The easiest method to use is SnapDrop, an open-source P2P file transferring service. It's a Progressive Web App (PWA), which means the service is available via a website (Snapdrop.net). The site can be saved to your Chromebook or phone, and when saved, the way it operates is nearly identical to an app.
As a PWA, it works flawlessly on Chrome OS. Inspired by Apple's AirDrop, SnapDrop looks on your network for anyone else with the website open. When you see them, touch them to send a file or long-press to send a direct message.
Unlike other similar services, SnapDrop uses WebRTC when the browser supports it. If you happen to want to share with an iOS smartphone or tablet (which doesn't support WebRTC file transfer), it will fall back to Websockets (and a bit of hacking) to make file transfer possible. And best of all, the files are encrypted during transit, so you don't have to worry about data being intercepted.
I don't love this method but I've found that it's the most reliable. With Wi-Fi Direct and Bluetooth file transfer not supported by Chrome OS at this time, the only way to move files is first to upload them to the cloud, then download (or access them) on another device.
Luckily, we live in a time where there several free cloud services available such as DropBox, Google Drive, or Microsoft OneDrive, all of which have Android apps. However, because of its integration and a higher amount of free storage (15 GB), we recommend Google Drive.

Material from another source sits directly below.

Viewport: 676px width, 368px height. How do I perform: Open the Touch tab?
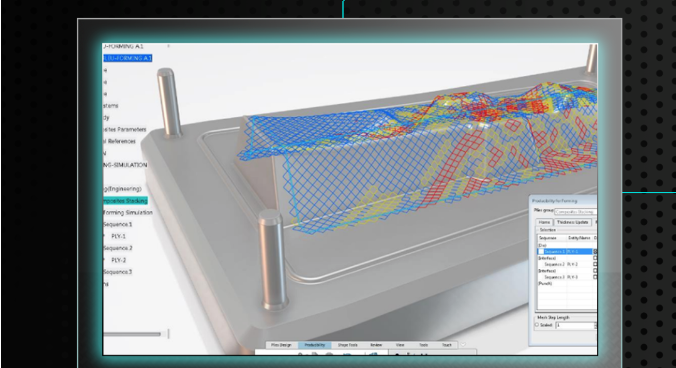coord(447,345)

When using this method, we strongly recommend upload using Wi-Fi. For most users, this will provide the shortest file transfer time. Additionally, for those with limited cellular data allowance, uploading a multiple GB file will eat away at your monthly allowance.
But I know what you're thinking, 15 GB isn't enough. And honestly, I couldn't agree more. Especially when trying to send large movies, pictures, and other files, 15 GB will evaporate quickly. Also, Google Drive's 15 GB is shared with Gmail and Google Photos (original quality), so in reality, you have even less storage.

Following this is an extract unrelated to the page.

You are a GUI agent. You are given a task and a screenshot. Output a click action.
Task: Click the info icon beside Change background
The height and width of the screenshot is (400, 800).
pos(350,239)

But Google offers special perks for Chromebook users, one of which is free Google Drive storage. Until Jan. 31, 2021, any purchase of a new Chromebook or Pixelbook will get you 100 GB of Google One storage for 12 months, free of charge. You need to activate this feature, which can be done using the link below.
The last option is to use a USB hard drive and manually move files. In some ways, this option is better, as it can be cheaper and faster than wireless transfer. Depending on the USB standard used in your phone, Chromebook, and data cable, you can transfer at up to 10 Gbps.
Chrome OS can read and manage most external hard drives with no issues. If you are looking for a compact design, check out Silicon Power USB-C Flash Drive Mobile C10. The 128 GB model is currently $26.99 on Amazon. It is less than 1.5 inches long, so it will barely stick out from your laptop, tablet, or phone. Write speeds are a bit slow, but this problem seems to plague most thumb drives at this physical size.
For those looking to even more storage, we recommend getting the WD My Passport Ultra Silver. Prices start at $57.99 for 1 TB, making it one of the more inexpensive options. It can also be password protected with AES-256 encryption. It comes with a USB Type-A adapter, so it works no matter what ports your Chromebook has.